[Stored records]
--
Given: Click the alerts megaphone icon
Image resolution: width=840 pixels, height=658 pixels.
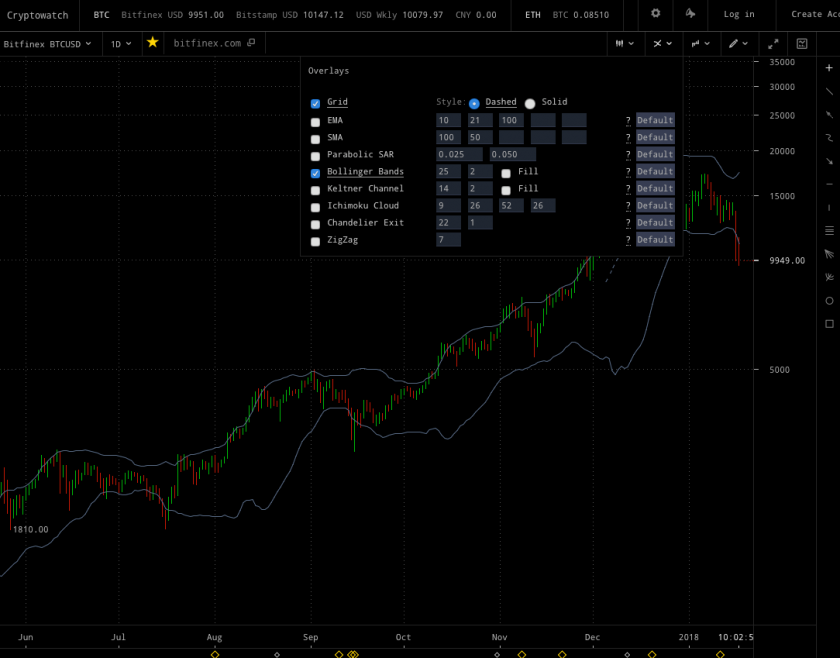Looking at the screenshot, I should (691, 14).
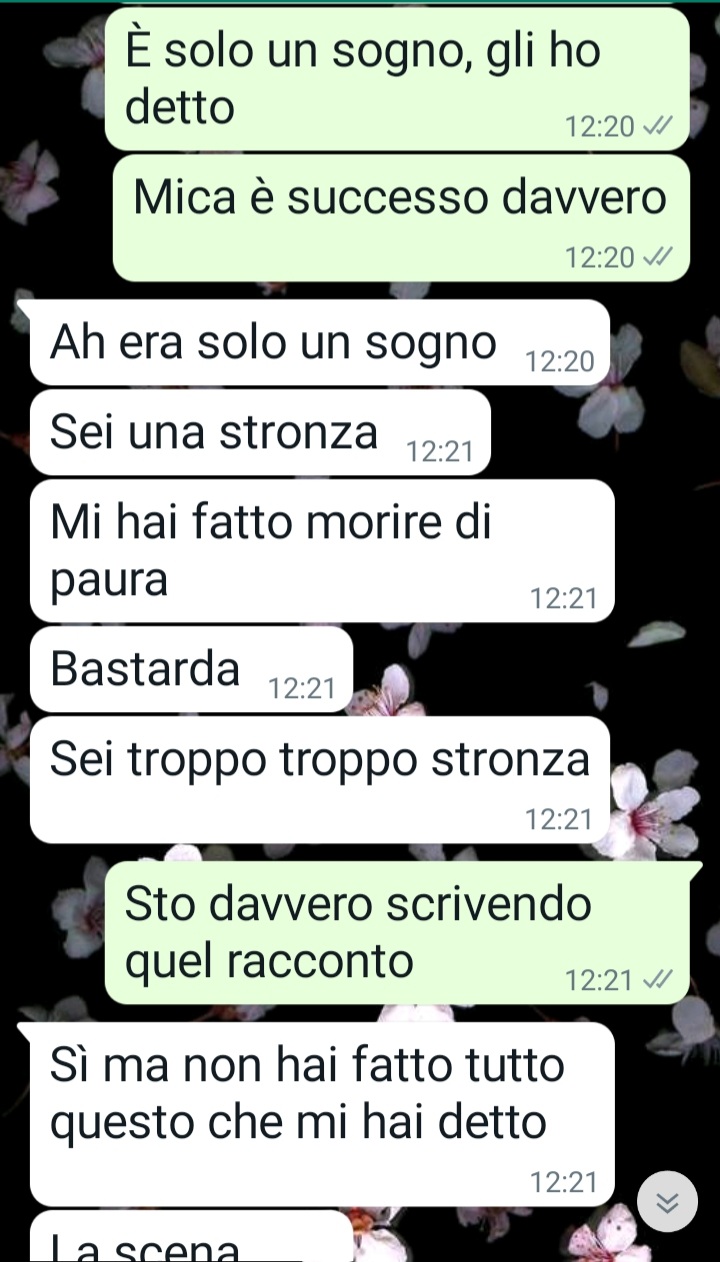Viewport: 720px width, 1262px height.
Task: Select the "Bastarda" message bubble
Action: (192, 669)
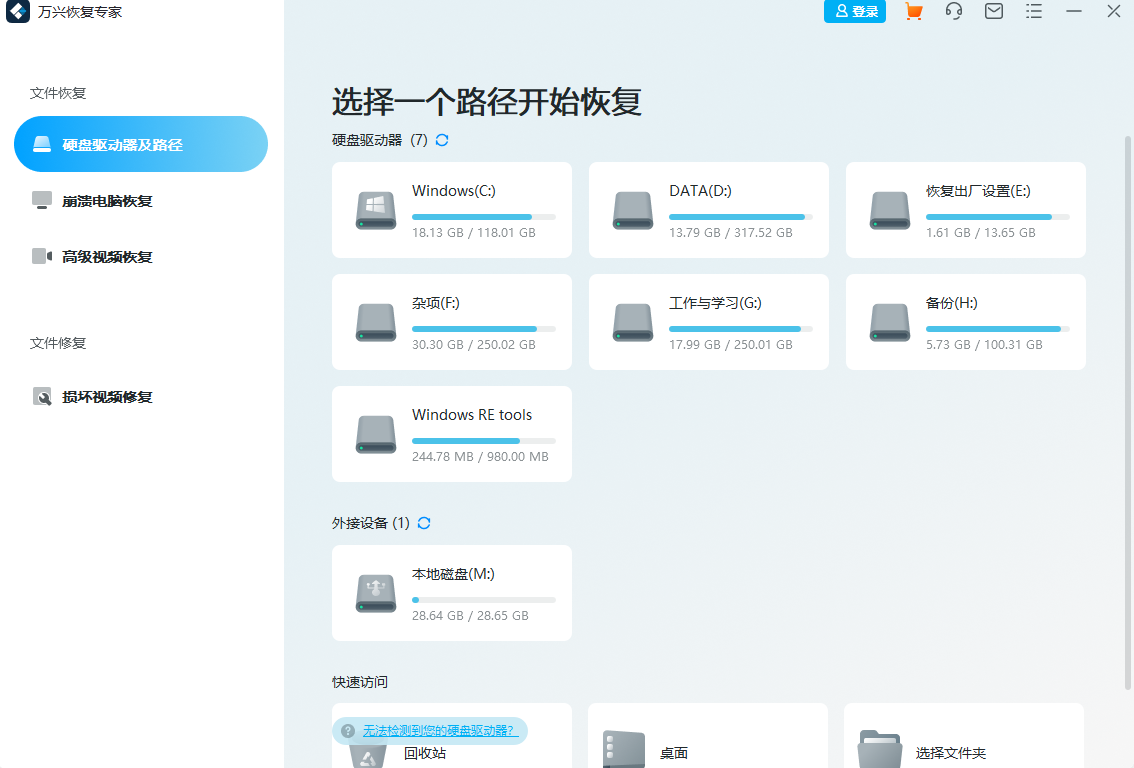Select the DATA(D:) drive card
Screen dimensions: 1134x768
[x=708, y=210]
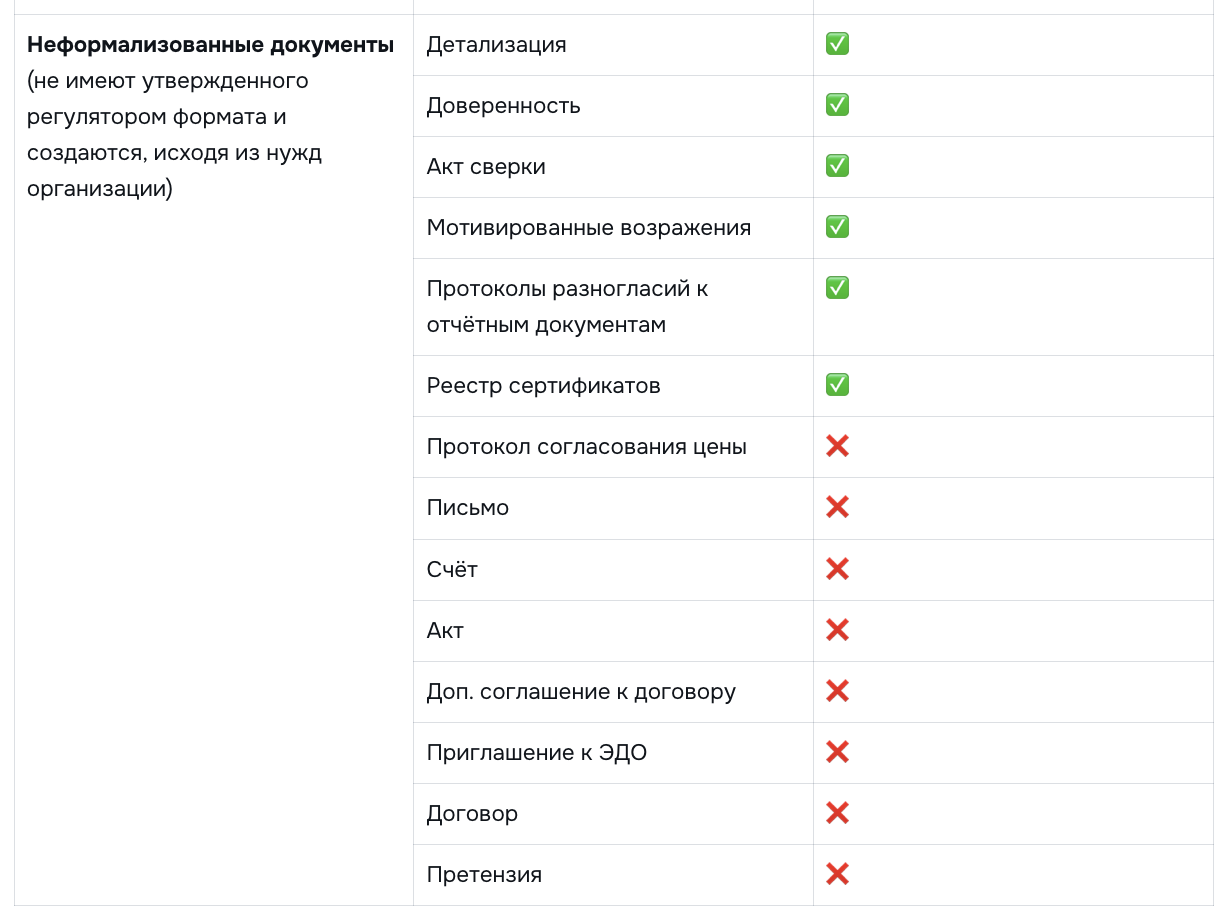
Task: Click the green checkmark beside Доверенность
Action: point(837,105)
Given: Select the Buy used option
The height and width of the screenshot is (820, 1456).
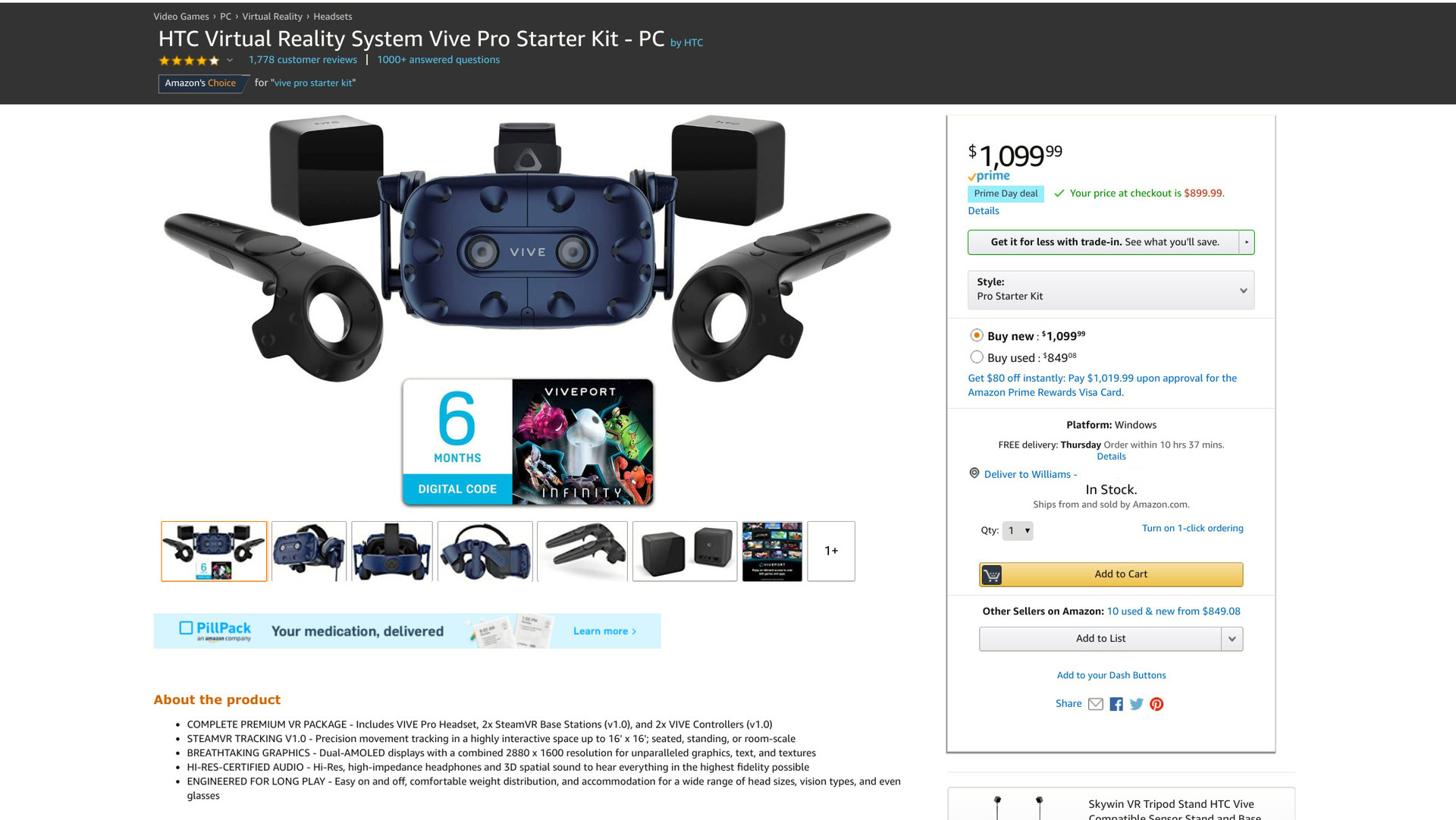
--
#### Exercise details:
Print all of the entries word for word. Omit the pictures they contain.

#### Response for this exercise:
Given: Click the alerts megaphone icon
Image resolution: width=840 pixels, height=658 pixels.
Looking at the screenshot, I should (691, 14).
Viewport: 720px width, 1262px height.
Task: Select the "Bastarda" message bubble
Action: (192, 669)
Select the DATA(D:) drive card
Screen dimensions: 1134x768
[x=708, y=210]
Task: Click the green checkmark beside Доверенность
Action: point(837,105)
Given: Select the Buy used option
The height and width of the screenshot is (820, 1456).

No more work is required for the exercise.